» Consegna
Nel brano sulla granfondo riportato sotto, trascrivi la parte che comincia con "È passato un" e termina con "un km in più.", sostituendo "Nibali" con "Pantani".

***** Brano di esercizio

È passato un anno dalla mia prima granfondo, targata Milano, ed eccomi alle prese con un nuovo debutto: la mia prima squalifica. Oddìo cosa avrà mai combinato la Laura Magni per guadagnarsi cotanta eclatante esclusione dalla classifica ufficiale?
Avrà scambiato il pettorale con Nibali, che tanto la tappa nella Vuelta sarebbe stata nel pomeriggio? Sarà stata beccata a divorare un panino al salame di cui sono noti i prorompenti effetti dopanti? Peggio ancora potrebbe aver toccato il freno anteriore di qualcuno nella discesa da Colle Brianza…
Peggio, molto peggio. Ha pedalato più degli altri. Quasi un km in più.
Ma perché… Ha forse sbagliato strada? No-no, la strada l’ha forse sbagliata qualcun altro.
Facciamo però un passo indietro. Perché sì, la squalifica c’è, ma A) non mi sono ancora arresa, B) non mi sono mai curata delle classifiche delle granfondo anche perché senza un gregario, o un gruppo di sostegno, una donna, almeno una come me che non è certo una ex pro, e pedala allegramente ogni volta che può tra casa e ufficio con qualche salto domenicale sempre più frequente in Brianza, insomma, una categoria W2 che in gara trova ultracinquantenni che le danno la biada, non ha mai potuto ambire a nulla più che portare a termine la missione di congiugere due punti: partenza e arrivo.
In mezzo c’è tutto il divertimento del vedere tanti personaggi. Quelli che ci credono e volano subito davanti in gruppo tutti bardati con la tutina uguale. Quelli che indossano la maglia ufficiale trovata nel pacco gara della granfondo perché è sempre la maglia nuova la più bella. Quelli che fanno da cavalier servente alla loro dama. Quelli che, ginocchia larghe al vento, arrancano muovendo grossi sederi da sempre a disagio sul sellino, ma che ci vuoi fare, amano così tanto la bici che chissenefrega dell’estetica e dell’aerodinamica.
E poi c’è la passione. Perché in fondo ci credo anch’io e la granfondo in sé è proprio una bella botta di adrenalina. Così forte che scavalcando “El Punt de la Breda climb”, sintomatico segmento di Strava che mi porta dal Parco Nord al Carroponte, luogo dello start, mi scattano le gambe da sole e prendo subito un Qom. Di quelli più belli, a pari merito della precedente reginetta. È sempre brutto infatti strappare la corona a qualcuna. Meglio condividerla. E rimanere con un po’ di appetito per una prossima volta.

**********
***** Dati registrati

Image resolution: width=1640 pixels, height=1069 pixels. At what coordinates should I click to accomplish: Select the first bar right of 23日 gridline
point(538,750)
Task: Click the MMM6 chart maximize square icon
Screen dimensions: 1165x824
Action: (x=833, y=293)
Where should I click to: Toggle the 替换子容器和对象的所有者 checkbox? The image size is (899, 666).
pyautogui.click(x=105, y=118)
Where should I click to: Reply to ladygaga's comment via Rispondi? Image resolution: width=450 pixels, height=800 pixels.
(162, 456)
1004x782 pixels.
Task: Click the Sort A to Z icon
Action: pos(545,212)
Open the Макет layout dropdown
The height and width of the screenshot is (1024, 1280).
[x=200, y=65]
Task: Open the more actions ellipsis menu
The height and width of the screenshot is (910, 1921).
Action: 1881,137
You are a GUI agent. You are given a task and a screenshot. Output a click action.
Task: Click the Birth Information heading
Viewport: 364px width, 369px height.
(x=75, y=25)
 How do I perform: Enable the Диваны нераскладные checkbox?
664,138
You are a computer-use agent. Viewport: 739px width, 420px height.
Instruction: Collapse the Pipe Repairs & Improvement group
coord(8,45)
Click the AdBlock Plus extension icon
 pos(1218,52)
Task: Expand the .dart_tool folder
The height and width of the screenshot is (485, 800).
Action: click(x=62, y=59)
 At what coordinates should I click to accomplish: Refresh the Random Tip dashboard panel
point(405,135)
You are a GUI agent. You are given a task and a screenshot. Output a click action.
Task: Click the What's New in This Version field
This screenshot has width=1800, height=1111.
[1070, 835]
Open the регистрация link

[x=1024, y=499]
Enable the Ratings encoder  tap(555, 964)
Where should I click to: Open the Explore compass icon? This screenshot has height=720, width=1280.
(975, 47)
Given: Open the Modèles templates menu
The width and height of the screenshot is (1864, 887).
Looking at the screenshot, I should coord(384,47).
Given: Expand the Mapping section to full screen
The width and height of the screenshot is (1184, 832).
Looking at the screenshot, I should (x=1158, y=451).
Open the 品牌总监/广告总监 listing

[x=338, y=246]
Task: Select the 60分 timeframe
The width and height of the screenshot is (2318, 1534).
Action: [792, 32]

**********

» Risultato
È passato un anno dalla mia prima granfondo, targata Milano, ed eccomi alle prese con un nuovo debutto: la mia prima squalifica. Oddìo cosa avrà mai combinato la Laura Magni per guadagnarsi cotanta eclatante esclusione dalla classifica ufficiale?
Avrà scambiato il pettorale con Pantani, che tanto la tappa nella Vuelta sarebbe stata nel pomeriggio? Sarà stata beccata a divorare un panino al salame di cui sono noti i prorompenti effetti dopanti? Peggio ancora potrebbe aver toccato il freno anteriore di qualcuno nella discesa da Colle Brianza…
Peggio, molto peggio. Ha pedalato più degli altri. Quasi un km in più.